Sükûtun olduğu bir ortamda, bir bakıyorsunuz sözler havada uçuşuyor.

Hâlbuki...

***

Ne zaman ki cenazeler arabalara koyulup mezara götürüldü, işte o zaman dostların akıbeti meçhul oldu.

Ne mutlu yaşarken, her sırrını söyleyebileceği, ölürken taşıyacak 4 omuzu olanlara, ne mutlu!

***

Kendilerine güvenemeyip, başkalarını alet ederek, fırıldaklıklar yapanlar var ya, işte bir gün fırıldak gibi döne döne başları dönecek inşallah!

Yapanın yaptıklarının kendisine ne kadar faydası olmuş, bir bilen, bir anlatacak var mı?

İyilik yapanı da, kötülük yapanı da tarih anlatacaktır.

Ne bu saltanat kimseye kalacak, ne de bu zulüm!

Herkes, hak ettiğini alacak, öyle veya böyle!...

***

Ey kendini beğenmiş kibirli zevatlar, Allah (cc) bile sizi sevmez, bilesiniz!

Artık ayağınız denk alın, uyanın, kendinize gelin.

Her gün, bir adım daha ölüme ve mezara yaklaşıyorsunuz.

Biraz akıllı olup, durup düşünmek gerekiyor.

Bir günün, diğerini tutmuyor.

Zaten iki günü bir olan, ziyan da değil midir?

Ama bu öyle değil.

Bu zamanda, "ha dedim, ha demedim!" diyerek, kaymak gibi üste çıkan, üstte kalmak için çaba harcayanlar var.
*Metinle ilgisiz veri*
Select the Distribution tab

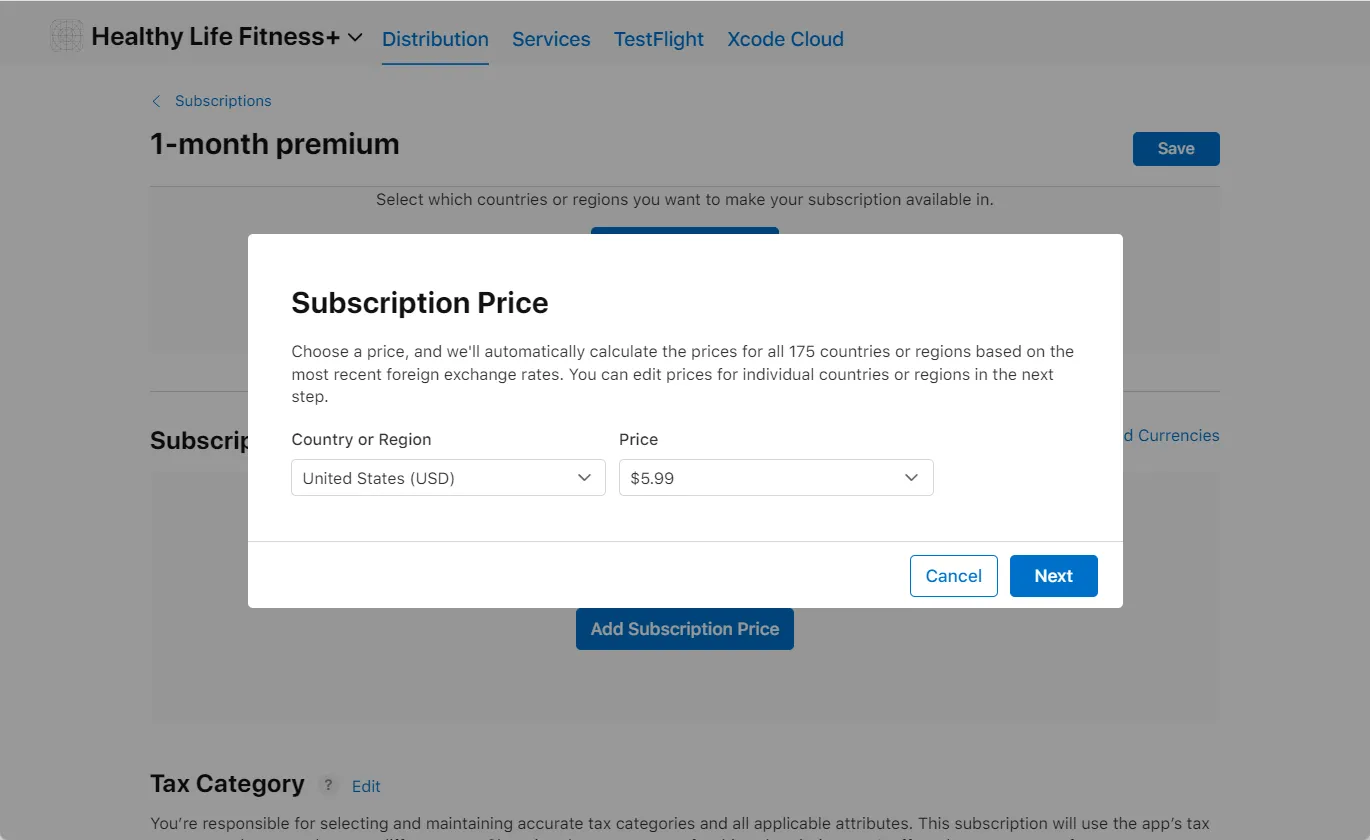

Daha düne kadar, “buna değdi, buna değmedi!” diyen bazı zevatlar; dönüp dolaşıp aynı karpuz dilimlerini afiyetle yemeye başladılar.

Allah kimseyi ..... zade etmesin!

Fırıldaklık yapan, yuvarlak fırıldaklar, fırıldaklaşmayın ya!

Artık yeter!

Biraz da özünüze dönün, derim.

Kerim BAYDAK

[email protected]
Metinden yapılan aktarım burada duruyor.